» **Assignment**:
Reproduce the entries below in full and without error.

» **Records for the task**:
**********
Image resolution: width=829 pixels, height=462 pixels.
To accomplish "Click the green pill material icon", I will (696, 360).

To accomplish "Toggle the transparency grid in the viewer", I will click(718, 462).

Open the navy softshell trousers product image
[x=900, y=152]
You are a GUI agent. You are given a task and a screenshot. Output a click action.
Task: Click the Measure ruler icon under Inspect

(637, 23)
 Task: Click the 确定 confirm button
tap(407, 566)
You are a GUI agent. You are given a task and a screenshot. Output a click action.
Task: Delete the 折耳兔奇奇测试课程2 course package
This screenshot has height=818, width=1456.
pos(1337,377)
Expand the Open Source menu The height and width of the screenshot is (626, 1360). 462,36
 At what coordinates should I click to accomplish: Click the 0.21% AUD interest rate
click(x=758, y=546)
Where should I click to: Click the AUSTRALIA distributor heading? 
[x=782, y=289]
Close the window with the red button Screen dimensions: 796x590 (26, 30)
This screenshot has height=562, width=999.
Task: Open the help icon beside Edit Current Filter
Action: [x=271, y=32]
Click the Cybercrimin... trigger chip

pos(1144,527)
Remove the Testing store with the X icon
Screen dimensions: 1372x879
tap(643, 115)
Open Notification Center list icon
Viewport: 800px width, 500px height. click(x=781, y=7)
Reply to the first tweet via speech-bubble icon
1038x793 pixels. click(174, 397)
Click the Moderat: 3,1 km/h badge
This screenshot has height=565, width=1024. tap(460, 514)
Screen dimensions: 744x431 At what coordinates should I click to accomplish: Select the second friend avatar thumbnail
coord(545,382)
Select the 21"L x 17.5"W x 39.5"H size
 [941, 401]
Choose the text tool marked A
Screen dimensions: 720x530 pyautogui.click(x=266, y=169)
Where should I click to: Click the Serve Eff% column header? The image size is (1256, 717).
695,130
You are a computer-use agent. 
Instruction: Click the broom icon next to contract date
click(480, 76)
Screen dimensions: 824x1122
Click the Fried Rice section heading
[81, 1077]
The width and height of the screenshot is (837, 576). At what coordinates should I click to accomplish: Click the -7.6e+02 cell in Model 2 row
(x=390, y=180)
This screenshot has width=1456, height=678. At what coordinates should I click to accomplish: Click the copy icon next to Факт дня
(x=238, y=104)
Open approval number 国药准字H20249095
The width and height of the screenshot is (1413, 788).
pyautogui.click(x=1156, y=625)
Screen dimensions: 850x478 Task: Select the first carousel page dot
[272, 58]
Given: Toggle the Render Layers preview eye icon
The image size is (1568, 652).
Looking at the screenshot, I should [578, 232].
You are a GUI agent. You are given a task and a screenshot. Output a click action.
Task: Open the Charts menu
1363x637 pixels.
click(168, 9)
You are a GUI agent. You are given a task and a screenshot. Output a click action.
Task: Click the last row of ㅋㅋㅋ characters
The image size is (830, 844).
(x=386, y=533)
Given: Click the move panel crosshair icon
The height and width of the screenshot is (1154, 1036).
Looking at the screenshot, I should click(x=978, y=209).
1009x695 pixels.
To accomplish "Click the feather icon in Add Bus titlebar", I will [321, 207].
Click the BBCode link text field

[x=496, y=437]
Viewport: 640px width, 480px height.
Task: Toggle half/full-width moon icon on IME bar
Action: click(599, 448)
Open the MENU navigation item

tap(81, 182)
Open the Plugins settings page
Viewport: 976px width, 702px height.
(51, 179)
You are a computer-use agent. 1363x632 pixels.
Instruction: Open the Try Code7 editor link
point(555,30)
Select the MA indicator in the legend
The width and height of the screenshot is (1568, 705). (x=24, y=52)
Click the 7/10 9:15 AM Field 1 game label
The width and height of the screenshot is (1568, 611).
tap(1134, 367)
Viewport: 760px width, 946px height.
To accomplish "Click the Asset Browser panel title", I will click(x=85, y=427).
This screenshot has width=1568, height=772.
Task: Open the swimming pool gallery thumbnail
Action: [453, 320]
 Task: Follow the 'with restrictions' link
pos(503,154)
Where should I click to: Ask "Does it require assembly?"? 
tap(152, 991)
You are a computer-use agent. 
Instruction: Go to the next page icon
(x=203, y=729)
**********
» **Task result**:
Image resolution: width=829 pixels, height=462 pixels.
To accomplish "Click the green pill material icon", I will (696, 360).

To accomplish "Toggle the transparency grid in the viewer", I will click(718, 462).

Open the navy softshell trousers product image
[x=900, y=152]
You are a GUI agent. You are given a task and a screenshot. Output a click action.
Task: Click the Measure ruler icon under Inspect

(637, 23)
 Task: Click the 确定 confirm button
tap(407, 566)
You are a GUI agent. You are given a task and a screenshot. Output a click action.
Task: Delete the 折耳兔奇奇测试课程2 course package
This screenshot has height=818, width=1456.
pos(1337,377)
Expand the Open Source menu The height and width of the screenshot is (626, 1360). 462,36
 At what coordinates should I click to accomplish: Click the 0.21% AUD interest rate
click(x=758, y=546)
Where should I click to: Click the AUSTRALIA distributor heading? 
[x=782, y=289]
Close the window with the red button Screen dimensions: 796x590 (26, 30)
This screenshot has height=562, width=999.
Task: Open the help icon beside Edit Current Filter
Action: [x=271, y=32]
Click the Cybercrimin... trigger chip

pos(1144,527)
Remove the Testing store with the X icon
Screen dimensions: 1372x879
tap(643, 115)
Open Notification Center list icon
Viewport: 800px width, 500px height. click(x=781, y=7)
Reply to the first tweet via speech-bubble icon
1038x793 pixels. click(174, 397)
Click the Moderat: 3,1 km/h badge
This screenshot has height=565, width=1024. tap(460, 514)
Screen dimensions: 744x431 At what coordinates should I click to accomplish: Select the second friend avatar thumbnail
coord(545,382)
Select the 21"L x 17.5"W x 39.5"H size
 [941, 401]
Choose the text tool marked A
Screen dimensions: 720x530 pyautogui.click(x=266, y=169)
Where should I click to: Click the Serve Eff% column header? The image size is (1256, 717).
695,130
You are a computer-use agent. 
Instruction: Click the broom icon next to contract date
click(480, 76)
Screen dimensions: 824x1122
Click the Fried Rice section heading
[81, 1077]
The width and height of the screenshot is (837, 576). At what coordinates should I click to accomplish: Click the -7.6e+02 cell in Model 2 row
(x=390, y=180)
This screenshot has width=1456, height=678. At what coordinates should I click to accomplish: Click the copy icon next to Факт дня
(x=238, y=104)
Open approval number 国药准字H20249095
The width and height of the screenshot is (1413, 788).
pyautogui.click(x=1156, y=625)
Screen dimensions: 850x478 Task: Select the first carousel page dot
[272, 58]
Given: Toggle the Render Layers preview eye icon
The image size is (1568, 652).
Looking at the screenshot, I should [578, 232].
You are a GUI agent. You are given a task and a screenshot. Output a click action.
Task: Open the Charts menu
1363x637 pixels.
click(168, 9)
You are a GUI agent. You are given a task and a screenshot. Output a click action.
Task: Click the last row of ㅋㅋㅋ characters
The image size is (830, 844).
(x=386, y=533)
Given: Click the move panel crosshair icon
The height and width of the screenshot is (1154, 1036).
Looking at the screenshot, I should click(x=978, y=209).
1009x695 pixels.
To accomplish "Click the feather icon in Add Bus titlebar", I will [321, 207].
Click the BBCode link text field

[x=496, y=437]
Viewport: 640px width, 480px height.
Task: Toggle half/full-width moon icon on IME bar
Action: click(599, 448)
Open the MENU navigation item

tap(81, 182)
Open the Plugins settings page
Viewport: 976px width, 702px height.
(51, 179)
You are a computer-use agent. 1363x632 pixels.
Instruction: Open the Try Code7 editor link
point(555,30)
Select the MA indicator in the legend
The width and height of the screenshot is (1568, 705). (x=24, y=52)
Click the 7/10 9:15 AM Field 1 game label
The width and height of the screenshot is (1568, 611).
tap(1134, 367)
Viewport: 760px width, 946px height.
To accomplish "Click the Asset Browser panel title", I will click(x=85, y=427).
This screenshot has width=1568, height=772.
Task: Open the swimming pool gallery thumbnail
Action: [453, 320]
 Task: Follow the 'with restrictions' link
pos(503,154)
Where should I click to: Ask "Does it require assembly?"? 
tap(152, 991)
You are a computer-use agent. 
Instruction: Go to the next page icon
(x=203, y=729)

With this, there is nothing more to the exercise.